» **PROBLEM DETAILS**:
Count the lines below that contain the word "Expand". Reply with that number only.

» **RECORD LIST**:
* * * * * * *

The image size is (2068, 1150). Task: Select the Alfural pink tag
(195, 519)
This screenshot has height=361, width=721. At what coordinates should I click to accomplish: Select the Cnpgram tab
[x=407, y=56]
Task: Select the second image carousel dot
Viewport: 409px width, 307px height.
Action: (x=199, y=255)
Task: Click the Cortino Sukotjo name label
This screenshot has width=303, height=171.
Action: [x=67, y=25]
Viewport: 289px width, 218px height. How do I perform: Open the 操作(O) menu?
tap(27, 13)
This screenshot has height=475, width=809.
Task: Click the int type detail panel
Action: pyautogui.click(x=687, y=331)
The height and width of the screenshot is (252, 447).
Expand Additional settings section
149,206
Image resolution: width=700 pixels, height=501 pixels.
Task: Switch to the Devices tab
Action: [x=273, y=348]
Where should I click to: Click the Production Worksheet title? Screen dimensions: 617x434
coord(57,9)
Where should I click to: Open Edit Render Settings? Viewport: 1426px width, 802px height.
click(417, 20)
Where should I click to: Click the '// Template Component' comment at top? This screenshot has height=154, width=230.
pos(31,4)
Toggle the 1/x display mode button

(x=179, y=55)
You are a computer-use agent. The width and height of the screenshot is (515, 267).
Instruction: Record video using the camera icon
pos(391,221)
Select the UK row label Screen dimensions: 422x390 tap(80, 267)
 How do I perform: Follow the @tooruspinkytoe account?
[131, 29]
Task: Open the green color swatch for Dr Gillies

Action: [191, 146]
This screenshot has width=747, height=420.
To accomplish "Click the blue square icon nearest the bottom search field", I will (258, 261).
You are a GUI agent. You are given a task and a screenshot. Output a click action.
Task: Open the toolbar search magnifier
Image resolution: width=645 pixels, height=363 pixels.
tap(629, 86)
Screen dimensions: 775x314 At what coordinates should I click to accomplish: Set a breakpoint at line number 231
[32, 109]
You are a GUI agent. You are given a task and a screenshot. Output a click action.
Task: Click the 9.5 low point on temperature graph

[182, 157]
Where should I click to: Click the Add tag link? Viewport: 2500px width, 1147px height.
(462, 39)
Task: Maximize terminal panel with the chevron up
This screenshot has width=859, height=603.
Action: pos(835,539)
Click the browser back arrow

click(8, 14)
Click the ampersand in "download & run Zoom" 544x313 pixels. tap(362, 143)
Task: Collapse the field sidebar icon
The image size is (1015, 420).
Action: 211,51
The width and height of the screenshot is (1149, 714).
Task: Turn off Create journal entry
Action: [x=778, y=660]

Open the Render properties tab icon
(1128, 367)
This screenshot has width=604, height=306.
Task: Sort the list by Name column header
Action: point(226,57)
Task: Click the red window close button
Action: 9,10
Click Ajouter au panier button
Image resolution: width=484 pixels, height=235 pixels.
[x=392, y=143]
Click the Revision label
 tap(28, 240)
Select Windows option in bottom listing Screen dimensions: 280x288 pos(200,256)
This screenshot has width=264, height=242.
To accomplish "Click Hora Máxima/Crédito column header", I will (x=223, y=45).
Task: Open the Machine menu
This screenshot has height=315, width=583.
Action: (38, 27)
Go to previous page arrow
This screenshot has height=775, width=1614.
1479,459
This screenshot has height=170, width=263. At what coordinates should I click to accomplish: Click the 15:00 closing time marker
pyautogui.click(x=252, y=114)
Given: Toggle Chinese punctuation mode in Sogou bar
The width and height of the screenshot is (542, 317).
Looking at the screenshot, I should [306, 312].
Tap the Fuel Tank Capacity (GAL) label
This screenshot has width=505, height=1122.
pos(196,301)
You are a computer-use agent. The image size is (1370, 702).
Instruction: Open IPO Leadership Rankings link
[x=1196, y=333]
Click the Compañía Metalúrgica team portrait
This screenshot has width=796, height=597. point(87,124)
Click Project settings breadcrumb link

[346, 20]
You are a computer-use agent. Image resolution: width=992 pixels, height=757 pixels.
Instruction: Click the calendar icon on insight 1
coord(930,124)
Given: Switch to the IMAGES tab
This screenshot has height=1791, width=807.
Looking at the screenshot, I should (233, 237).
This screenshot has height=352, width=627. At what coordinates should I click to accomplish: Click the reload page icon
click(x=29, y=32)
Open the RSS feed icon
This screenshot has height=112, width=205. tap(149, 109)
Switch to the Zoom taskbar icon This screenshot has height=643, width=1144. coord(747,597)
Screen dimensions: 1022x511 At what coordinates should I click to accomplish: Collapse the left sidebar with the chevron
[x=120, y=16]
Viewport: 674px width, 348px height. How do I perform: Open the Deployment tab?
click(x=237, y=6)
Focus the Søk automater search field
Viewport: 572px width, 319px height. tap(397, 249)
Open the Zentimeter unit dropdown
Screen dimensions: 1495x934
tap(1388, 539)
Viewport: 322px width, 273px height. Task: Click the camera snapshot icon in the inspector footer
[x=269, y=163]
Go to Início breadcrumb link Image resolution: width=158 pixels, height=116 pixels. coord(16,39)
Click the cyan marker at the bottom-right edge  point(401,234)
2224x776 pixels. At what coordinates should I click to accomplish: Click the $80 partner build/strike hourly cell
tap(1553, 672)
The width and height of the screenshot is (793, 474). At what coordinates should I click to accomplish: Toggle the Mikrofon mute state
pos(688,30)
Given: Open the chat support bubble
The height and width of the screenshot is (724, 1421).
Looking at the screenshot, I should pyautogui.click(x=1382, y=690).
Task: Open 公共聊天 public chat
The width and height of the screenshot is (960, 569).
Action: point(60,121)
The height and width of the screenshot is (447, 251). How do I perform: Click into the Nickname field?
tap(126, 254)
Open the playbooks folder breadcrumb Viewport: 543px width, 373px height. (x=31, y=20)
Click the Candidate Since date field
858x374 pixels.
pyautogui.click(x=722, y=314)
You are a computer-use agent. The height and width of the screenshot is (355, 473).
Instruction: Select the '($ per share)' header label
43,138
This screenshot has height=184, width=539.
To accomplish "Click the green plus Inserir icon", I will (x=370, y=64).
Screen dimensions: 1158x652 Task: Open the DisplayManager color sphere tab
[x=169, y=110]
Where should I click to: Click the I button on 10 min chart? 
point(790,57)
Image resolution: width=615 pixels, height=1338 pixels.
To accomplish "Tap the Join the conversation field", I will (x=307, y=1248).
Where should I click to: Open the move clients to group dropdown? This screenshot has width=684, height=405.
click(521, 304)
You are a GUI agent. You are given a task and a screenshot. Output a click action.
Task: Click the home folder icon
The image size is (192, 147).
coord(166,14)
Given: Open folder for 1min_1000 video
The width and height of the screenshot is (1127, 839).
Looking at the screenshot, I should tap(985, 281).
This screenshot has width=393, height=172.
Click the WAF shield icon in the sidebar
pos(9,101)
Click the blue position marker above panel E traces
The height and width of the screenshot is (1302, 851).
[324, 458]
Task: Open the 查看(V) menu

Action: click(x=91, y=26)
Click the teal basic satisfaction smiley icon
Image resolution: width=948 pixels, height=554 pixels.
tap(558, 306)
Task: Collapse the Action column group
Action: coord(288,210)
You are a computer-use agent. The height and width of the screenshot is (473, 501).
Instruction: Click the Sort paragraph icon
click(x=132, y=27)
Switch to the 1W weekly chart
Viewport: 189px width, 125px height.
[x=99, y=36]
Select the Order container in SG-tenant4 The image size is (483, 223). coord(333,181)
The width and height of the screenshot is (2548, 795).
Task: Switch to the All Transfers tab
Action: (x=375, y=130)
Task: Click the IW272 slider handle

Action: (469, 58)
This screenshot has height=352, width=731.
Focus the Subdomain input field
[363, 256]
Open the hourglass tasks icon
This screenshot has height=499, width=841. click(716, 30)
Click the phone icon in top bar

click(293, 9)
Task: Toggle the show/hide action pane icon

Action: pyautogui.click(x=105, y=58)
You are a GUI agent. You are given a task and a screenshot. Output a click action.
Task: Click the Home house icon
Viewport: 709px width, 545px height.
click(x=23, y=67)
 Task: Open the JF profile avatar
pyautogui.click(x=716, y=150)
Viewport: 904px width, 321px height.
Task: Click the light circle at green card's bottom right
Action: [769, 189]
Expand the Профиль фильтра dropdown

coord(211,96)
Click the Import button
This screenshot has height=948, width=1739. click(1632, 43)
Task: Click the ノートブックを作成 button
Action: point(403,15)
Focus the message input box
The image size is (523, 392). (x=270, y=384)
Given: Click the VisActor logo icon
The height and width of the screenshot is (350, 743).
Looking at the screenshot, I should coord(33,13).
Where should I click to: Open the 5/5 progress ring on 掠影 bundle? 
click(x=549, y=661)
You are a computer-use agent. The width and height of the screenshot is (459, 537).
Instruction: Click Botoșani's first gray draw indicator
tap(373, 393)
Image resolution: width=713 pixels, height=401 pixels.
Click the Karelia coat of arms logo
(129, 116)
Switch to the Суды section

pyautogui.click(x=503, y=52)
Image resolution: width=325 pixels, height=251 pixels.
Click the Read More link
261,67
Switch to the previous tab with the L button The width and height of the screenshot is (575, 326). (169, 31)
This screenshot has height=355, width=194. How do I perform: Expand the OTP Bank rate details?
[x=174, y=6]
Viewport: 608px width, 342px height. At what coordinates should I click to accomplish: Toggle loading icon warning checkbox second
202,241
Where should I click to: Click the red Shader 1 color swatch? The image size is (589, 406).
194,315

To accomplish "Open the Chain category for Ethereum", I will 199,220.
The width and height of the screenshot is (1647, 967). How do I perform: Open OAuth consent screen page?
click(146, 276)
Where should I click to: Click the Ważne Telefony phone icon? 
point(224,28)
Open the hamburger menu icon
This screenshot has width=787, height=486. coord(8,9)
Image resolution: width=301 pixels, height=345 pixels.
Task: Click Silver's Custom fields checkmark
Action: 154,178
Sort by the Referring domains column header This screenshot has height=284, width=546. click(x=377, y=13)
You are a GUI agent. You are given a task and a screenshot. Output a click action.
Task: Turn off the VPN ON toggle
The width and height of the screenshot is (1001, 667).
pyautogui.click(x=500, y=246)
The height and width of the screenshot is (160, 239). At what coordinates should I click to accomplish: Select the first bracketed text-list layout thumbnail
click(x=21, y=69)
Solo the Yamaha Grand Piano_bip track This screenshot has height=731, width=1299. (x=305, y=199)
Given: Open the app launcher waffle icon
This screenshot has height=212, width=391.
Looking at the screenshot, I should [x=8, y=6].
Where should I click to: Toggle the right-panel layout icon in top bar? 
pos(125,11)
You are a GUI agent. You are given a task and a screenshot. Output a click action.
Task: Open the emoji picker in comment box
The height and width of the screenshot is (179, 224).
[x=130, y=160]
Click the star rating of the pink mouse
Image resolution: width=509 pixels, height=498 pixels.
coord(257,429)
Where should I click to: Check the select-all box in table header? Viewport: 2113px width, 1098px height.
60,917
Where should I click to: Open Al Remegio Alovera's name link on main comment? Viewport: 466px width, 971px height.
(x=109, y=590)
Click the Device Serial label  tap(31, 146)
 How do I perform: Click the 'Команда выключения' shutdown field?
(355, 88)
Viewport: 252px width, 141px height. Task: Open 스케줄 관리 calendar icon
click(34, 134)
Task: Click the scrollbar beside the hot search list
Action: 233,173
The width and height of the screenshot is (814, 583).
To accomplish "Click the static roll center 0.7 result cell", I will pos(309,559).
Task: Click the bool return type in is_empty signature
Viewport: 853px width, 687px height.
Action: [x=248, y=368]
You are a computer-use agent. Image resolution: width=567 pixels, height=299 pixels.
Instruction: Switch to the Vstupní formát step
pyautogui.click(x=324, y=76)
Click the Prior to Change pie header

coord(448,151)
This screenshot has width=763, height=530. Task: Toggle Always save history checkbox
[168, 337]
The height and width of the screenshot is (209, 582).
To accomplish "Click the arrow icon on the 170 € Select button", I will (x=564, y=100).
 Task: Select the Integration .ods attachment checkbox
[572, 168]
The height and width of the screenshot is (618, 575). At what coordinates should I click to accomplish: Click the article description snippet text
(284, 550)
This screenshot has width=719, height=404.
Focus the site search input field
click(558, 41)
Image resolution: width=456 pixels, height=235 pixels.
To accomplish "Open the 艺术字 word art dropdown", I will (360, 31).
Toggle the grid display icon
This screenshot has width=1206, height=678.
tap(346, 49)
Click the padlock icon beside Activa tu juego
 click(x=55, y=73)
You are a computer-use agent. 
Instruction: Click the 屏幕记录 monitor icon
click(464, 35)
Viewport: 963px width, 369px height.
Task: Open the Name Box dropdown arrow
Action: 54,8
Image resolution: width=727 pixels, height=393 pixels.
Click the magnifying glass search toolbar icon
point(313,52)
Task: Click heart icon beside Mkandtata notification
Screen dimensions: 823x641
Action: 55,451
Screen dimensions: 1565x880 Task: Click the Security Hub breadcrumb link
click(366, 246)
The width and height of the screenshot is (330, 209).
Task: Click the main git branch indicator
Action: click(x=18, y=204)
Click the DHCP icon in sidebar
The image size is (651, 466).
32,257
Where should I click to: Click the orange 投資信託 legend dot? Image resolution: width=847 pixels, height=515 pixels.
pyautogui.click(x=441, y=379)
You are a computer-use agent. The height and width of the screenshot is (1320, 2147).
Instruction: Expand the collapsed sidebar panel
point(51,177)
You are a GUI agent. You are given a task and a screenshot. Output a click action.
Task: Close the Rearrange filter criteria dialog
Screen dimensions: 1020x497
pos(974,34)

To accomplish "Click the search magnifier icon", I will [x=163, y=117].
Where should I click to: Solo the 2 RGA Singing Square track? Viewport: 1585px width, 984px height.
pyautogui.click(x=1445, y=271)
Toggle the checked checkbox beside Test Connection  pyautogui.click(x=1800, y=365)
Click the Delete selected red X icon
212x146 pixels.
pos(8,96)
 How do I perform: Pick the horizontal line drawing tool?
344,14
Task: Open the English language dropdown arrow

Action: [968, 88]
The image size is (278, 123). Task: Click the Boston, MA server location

* * * * * * *

» **SOLUTION TO THE EXERCISE**:
4